Plusieurs processus simultanés conduisent à la décomposition de la litière (Gessner et al. 1999). En premier lieu, elles sont soumises au cours des premières 24 heures d’immersion à un lessivage intense qui entraîne une perte de composés hydrosolubles (p. ex. sucres, acides aminés et composés phénoliques) (Chauvet, 1987) suivi par une colonisation par les microorganismes et notamment les hyphomycètes aquatiques (constituent 63 à > 99 % de la biomasse microbienne totale), les bactéries étant moins impliquées dans le processus (Baldy et al. 1995 ; Hieber & Gessner, 2002 ; Gulis & Suberkropp, 2003). La fragmentation des litières constituerait la dernière phase de la décomposition. Opérée à la fois par les facteurs abiotiques et par la digestion par les macroinvertébrés déchiqueteurs (mais aussi par la macération enzymatique par les microorganismes), elle résulterait en la transformation des litières en particules fines (MOPF) et en matière dissoute (DOM) (Cuffney et Wallace, 1990 ; Wallace & Webster, 1996 ; Gessner et al. 1999 ; Graça, 2011) et en CO2. Cette consommation de feuilles par les déchiqueteurs peut représenter plus de 50 % de la perte de masse foliaire (Hieber & Gessner, 2002). Cette fragmentation peut être amplifiée par des phénomènes physiques (abrasion) notamment en milieu tropical où le lessivage semble être accéléré (Covich, 1988). Toutefois, les taux de décomposition d’une espèce de feuille donnée varient entre les cours d’eau (Suberkropp & Chauvet, 1995). Ces processus ont été intensément étudiés en zone tempérée et le manque d’informations suffisantes sur les rivières tropicales conduit à des conclusions souvent contradictoires.

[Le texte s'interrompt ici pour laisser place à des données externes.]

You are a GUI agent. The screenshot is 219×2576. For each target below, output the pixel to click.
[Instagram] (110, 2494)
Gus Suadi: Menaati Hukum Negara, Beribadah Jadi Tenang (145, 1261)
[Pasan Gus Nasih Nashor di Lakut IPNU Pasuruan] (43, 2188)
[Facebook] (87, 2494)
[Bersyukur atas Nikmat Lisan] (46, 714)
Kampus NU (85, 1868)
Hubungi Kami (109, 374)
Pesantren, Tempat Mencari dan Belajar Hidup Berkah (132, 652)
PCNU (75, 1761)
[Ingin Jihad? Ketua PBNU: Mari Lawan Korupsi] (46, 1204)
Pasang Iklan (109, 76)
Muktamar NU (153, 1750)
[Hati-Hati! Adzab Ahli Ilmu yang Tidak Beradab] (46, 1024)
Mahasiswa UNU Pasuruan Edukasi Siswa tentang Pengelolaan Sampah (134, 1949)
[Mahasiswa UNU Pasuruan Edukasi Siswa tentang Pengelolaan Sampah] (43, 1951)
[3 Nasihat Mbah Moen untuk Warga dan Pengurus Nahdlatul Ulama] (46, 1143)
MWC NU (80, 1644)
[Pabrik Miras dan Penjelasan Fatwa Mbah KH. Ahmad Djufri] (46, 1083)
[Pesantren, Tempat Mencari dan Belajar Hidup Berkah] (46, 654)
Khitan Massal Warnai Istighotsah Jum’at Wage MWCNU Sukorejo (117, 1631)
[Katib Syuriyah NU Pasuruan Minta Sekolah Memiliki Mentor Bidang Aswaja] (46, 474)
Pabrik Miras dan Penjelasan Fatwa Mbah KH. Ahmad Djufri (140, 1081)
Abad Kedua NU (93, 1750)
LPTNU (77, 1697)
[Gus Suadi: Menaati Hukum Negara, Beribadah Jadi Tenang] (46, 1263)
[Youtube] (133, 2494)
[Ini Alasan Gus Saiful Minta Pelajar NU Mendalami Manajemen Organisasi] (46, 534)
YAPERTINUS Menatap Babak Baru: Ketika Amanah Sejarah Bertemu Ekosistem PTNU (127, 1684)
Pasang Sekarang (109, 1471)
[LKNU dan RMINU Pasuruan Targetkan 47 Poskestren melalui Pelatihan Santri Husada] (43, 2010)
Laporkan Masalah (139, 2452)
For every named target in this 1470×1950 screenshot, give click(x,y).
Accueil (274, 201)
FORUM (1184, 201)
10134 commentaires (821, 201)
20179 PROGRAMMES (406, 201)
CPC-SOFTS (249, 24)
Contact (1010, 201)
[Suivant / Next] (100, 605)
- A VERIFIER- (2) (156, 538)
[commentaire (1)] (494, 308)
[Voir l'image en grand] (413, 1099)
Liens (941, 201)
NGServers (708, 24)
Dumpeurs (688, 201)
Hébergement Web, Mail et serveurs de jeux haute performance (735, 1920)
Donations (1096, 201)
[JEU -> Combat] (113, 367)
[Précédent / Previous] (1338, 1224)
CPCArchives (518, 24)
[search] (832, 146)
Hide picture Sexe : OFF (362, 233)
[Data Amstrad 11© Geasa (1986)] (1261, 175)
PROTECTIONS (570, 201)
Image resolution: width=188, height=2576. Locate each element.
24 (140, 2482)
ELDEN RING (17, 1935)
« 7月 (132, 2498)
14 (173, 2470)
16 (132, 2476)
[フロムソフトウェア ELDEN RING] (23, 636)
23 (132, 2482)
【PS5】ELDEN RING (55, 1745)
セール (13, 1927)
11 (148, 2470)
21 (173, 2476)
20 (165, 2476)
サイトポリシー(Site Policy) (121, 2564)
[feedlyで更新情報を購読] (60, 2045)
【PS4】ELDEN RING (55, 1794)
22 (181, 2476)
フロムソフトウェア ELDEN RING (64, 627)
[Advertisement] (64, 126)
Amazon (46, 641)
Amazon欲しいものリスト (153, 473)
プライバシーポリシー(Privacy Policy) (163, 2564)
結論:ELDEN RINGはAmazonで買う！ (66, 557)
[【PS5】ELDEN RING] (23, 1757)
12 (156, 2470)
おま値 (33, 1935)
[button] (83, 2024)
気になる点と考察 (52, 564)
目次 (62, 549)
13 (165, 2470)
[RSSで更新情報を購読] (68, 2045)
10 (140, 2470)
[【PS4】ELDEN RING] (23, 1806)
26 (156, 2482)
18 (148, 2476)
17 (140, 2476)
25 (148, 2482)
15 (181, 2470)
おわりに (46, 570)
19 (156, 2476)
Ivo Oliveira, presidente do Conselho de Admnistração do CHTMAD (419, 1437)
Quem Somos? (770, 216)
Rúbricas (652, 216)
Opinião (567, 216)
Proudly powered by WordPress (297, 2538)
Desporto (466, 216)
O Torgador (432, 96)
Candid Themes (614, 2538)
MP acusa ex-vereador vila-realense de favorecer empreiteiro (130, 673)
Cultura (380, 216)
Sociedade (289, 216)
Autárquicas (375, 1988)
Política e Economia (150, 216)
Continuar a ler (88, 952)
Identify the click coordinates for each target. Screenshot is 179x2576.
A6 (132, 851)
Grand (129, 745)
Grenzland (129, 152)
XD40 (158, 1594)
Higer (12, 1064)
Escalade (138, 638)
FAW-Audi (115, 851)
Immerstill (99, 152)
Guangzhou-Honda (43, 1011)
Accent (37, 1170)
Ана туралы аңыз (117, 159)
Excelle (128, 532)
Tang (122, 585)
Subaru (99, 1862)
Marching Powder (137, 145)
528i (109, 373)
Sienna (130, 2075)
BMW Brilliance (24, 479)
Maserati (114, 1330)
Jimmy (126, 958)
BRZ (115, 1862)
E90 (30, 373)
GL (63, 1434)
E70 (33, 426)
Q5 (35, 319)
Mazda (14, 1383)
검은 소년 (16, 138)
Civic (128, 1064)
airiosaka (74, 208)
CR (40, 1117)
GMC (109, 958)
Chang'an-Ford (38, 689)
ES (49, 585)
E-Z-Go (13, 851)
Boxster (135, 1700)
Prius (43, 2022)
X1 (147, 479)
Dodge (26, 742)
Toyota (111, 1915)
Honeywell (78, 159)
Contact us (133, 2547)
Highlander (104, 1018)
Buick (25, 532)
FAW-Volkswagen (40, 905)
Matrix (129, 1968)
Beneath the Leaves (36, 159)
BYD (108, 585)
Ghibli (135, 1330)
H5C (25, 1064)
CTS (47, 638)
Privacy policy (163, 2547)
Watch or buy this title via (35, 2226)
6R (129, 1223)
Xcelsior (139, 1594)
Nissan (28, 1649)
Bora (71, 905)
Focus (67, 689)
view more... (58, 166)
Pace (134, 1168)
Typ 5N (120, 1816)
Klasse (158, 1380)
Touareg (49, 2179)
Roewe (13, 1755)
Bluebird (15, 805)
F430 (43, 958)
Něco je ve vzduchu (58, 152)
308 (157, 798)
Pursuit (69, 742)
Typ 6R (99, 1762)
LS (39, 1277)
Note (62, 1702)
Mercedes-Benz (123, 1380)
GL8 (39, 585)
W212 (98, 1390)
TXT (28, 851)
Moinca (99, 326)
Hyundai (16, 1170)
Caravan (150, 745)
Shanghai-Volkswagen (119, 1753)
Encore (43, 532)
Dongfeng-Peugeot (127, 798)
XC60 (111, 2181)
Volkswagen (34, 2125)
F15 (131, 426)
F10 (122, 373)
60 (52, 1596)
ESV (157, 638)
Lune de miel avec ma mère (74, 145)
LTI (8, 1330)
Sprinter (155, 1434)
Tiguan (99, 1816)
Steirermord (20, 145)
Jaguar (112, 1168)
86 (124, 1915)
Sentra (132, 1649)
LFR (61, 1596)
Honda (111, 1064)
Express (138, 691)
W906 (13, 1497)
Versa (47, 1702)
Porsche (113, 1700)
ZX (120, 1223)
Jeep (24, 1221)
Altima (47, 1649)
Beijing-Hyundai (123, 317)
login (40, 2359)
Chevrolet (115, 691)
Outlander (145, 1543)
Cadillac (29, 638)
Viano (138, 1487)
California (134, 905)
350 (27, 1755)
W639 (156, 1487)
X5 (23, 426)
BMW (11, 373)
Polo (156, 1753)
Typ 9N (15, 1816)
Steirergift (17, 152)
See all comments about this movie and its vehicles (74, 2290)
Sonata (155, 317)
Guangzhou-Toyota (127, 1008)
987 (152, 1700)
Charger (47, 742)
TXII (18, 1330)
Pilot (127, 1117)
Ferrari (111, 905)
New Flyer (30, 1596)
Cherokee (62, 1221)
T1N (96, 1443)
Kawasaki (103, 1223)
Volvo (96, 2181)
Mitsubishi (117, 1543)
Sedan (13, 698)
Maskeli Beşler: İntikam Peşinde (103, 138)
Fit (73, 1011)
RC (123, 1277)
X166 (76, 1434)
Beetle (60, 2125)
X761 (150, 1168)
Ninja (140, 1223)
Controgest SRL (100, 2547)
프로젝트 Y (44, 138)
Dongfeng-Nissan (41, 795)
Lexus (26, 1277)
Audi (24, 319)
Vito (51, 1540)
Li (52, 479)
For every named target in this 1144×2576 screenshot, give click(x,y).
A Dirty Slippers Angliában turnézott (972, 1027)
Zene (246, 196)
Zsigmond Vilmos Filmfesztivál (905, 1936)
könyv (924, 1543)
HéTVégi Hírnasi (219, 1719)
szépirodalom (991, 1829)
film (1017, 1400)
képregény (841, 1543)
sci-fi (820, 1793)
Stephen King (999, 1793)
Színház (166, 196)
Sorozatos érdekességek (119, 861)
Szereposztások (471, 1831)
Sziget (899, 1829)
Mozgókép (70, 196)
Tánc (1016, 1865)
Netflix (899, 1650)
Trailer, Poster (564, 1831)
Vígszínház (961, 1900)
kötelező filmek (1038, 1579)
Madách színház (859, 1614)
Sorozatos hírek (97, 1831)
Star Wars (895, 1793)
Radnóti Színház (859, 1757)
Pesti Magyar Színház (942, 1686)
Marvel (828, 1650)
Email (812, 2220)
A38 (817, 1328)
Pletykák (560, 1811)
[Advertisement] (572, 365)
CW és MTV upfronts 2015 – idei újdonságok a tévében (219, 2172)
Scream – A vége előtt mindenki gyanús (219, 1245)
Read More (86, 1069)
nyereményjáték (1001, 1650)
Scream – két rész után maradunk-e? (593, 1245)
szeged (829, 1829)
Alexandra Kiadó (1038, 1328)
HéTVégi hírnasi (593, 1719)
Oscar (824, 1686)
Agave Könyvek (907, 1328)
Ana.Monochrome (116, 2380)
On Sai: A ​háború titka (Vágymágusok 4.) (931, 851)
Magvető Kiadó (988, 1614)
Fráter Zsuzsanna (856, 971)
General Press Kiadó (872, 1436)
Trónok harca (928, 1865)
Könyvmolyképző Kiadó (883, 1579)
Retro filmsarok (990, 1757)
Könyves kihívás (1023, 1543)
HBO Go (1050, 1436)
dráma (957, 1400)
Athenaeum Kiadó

Contribution des hyphomycètes et invertébrés aquatiques dans les cours d’eau tropicaux
Dans une étude de comparaison globale, Irons et al. (1994) travaillant sur des cours d’eau le long d’un gradient de latitudes : tropical (Costa Rica), tempéré (Michigan) et subarctique (Alaska), suggèrent que, l’activité des macroinvertébrés dans le processus de décomposition des litières serait plus importante avec l’augmentation de la latitude. A l’opposé, l’activité microbienne est plus accélérée à de basses latitudes, favorisée par les températures élevées. Dans un cours d’eau de basse altitude hawaïen Larned (2000) a étudié la décomposition de deux espèces introduites de litières, Hibiscus tiliaceus et Psidium guajava, et constate une décomposition rapide de ces espèces et une faible abondance des déchiqueteurs. Il conclue que les microorganismes (champignons et bactéries) étaient les principaux agents impliqués dans le processus dans le cours d’eau étudié. Mathuriau & Chauvet (2002), investiguant la décomposition de deux espèces de litières, Croton gossypifolius et Clidemia sp, dans un cours d’eau en Colombie (Andes au sud-ouest) en utilisant les sacs à litière, montrent que les deux espèces se décomposent rapidement dans ce cours d’eau. Croton gossypifolius perdait ainsi 95% de sa masse initiale au bout de 4 semaines comparé à Clidemia sp. Toutefois, ils notèrent la faible diversité et abondance des macroinvertébrés déchiqueteurs. Ils attribuaient la rapide décomposition de leurs litières étudiées à la température modérément élevée prévalant dans leurs cours d’eau, favorisant l’activité biologique notamment celle des microorganismes Goncalves et al. (2007) ont étudié la décomposition de Protium bresiliense dans un cours d’eau tropical au Brésil (Cerrado) et trouvent que les taux de décomposition de P. bresilense étaient plus faibles que ceux reportés pour d’autres espèces de feuilles en cours d’eau tempéré (Ostrofsky, 1997) et tropical d’Afrique et d’Amérique (exemple Mathuriau & Chauvet, 2002). Ces taux étaient attribués à deux facteurs indépendants, les facteurs environnementaux et les caractéristiques intrinsèques de P. bresilense notamment les concentrations en éléments nutritifs (N et P) et en composés réfractaires (lignine) et la dureté. Les macroinvertébrés déchiqueteurs étaient rares probablement à cause de la ressource de faible qualité. Les taux de décomposition observés étaient donc dus à l’activité des microorganismes en particulier des hyphomycètes aquatiques et à des phénomènes physiques.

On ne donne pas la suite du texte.